The dog trainers had dogs, the undertaker had hearses, the Suncoast Federal Credit Union brought a panther (a person dressed in a panther suit) and the veterinarian had a slide show of dog surgery and X-rays.
To my credit (and very much to the credit of Times North Suncoast public relations director Linda Raab), I also had word searches, posters and pencils to give away. My display wasn't as much fun as the landscaper on the one side or the photographer on the other, but, hey, I had word searches!
So there we were, a chef, a computer administrator, a yarn weaver and a nurse. An actor, a judge, an entertainer, a musician, a title agent, a pilot and a karate instructor. I wondered which career really interested the children. I asked some of them what they want to be when they grow up.
First-grader Angel Delacruz, 7, didn't identify any presenter as her favorite. She said she simply wants to be a teacher.
Eleven-year-old fifth-grader Kaleb Browdy had plenty to say. "If I don't go to the NBA or the NFL I'd like to be a doctor or lawyer," he said. "I like to draw, so I might be an artist. So far, I like the chef, because my mom's teaching me how to cook. I like to cook."
One of my favorite children at career day (second only to a tiny, blond, clearly intelligent child who looked at me and said, "You're really pretty") was fifth-grader Jason Thomas, 12. I asked him his favorite career station and he said, "Actually this one. You get to write and be in the newspaper."
Fifth-grader Keon Readinger, 12, said, "My favorite thing today would be the news reporter." That put me ahead of his second-place highlight, the alligator motorcycle.
And so it went all day. The most popular career choice the children told me was a football player (note to Mrs. Charlton: Bring in a football player next year; basketball in a pinch). I also heard singer, veterinarian, lawyer, billionaire basketball player, doctor and cheerleader.

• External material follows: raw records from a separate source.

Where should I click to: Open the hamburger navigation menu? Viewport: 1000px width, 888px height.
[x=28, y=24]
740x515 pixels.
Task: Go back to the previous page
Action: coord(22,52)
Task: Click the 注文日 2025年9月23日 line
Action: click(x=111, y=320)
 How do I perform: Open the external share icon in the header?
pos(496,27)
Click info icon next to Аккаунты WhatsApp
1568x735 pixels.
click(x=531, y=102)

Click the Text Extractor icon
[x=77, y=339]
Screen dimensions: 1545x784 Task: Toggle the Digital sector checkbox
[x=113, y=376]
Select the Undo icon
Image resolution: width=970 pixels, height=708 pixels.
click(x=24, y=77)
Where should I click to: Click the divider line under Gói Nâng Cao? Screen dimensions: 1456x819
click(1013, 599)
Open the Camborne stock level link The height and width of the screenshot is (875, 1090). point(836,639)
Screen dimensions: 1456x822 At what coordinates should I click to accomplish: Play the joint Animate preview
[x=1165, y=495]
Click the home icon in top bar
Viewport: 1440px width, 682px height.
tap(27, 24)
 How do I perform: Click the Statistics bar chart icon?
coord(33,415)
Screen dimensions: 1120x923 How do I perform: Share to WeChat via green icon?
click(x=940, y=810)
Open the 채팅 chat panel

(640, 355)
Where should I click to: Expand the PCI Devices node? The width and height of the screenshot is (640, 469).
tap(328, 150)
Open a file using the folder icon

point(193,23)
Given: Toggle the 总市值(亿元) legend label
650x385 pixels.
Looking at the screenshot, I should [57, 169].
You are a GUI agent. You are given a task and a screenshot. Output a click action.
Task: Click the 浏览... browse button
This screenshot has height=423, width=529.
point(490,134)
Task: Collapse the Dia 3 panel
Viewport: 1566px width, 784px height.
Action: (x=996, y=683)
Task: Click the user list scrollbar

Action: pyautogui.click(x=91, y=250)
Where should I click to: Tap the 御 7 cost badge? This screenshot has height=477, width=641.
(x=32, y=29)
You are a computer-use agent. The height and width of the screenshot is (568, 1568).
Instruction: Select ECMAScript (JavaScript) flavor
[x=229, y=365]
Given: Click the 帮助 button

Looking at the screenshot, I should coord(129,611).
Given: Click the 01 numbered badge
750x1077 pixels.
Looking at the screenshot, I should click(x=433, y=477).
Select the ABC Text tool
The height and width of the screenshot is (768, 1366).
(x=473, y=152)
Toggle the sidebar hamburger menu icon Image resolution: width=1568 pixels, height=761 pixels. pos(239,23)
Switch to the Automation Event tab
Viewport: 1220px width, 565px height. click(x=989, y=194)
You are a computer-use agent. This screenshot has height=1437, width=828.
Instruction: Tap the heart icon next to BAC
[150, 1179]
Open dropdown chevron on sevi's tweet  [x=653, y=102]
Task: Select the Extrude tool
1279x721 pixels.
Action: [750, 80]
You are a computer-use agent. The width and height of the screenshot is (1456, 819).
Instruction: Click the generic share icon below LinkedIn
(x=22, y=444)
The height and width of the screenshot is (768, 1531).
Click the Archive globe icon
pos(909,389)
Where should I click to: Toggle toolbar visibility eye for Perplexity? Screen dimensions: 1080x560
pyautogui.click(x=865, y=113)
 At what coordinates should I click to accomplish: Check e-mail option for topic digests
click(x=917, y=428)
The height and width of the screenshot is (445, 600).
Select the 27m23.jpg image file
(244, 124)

Toward the end of the day, I charted the favorite career exhibits at the school in earnest and learned the overall favorite of all children I asked. Keep in mind, the teachers were free to choose the displays to which they wanted to take their classes.
And now, the most popular career display: karate instructor. A close second was the polka-dotted, pink-haired clown. She beat out the helicopter, which had the next highest number of votes.
Others mentioned, in order of popularity, were: a tie between Tom the expeditionist (I think Mrs. Charlton made up that word) and the sheriff's canine unit; a tie between the dog handlers and the veterinarian; the leather crafter; a tie among the nurse, the Suncoast Credit Union panther and the chef; and a tie between me and the musician.
Also mentioned were title company agent Lisa Williams (she had a cute little house with an equally cute little sign with "sold" across it that really impressed one child), Florida State Prisons' Rosemary Laluz (she had handcuffs), the Spring Hill Fire and Rescue firefighters (they had a fire truck), Woodside Photography, Brewer Funeral Homes, and the University of Florida extension service scientist (bedbug guy).
Sweetbay Supermarket ought to be mentioned here for providing food, cooked by the school's "Grill Team," teachers Eric Schwertner, Misty Laushot, Judiann Cacioppo and Laura Fowler, for the exhibitors and other guests.
It was fun, but all I could muster at the end of it was home and pizza. If I'm invited again next year, I have time to learn how to make balloon animals.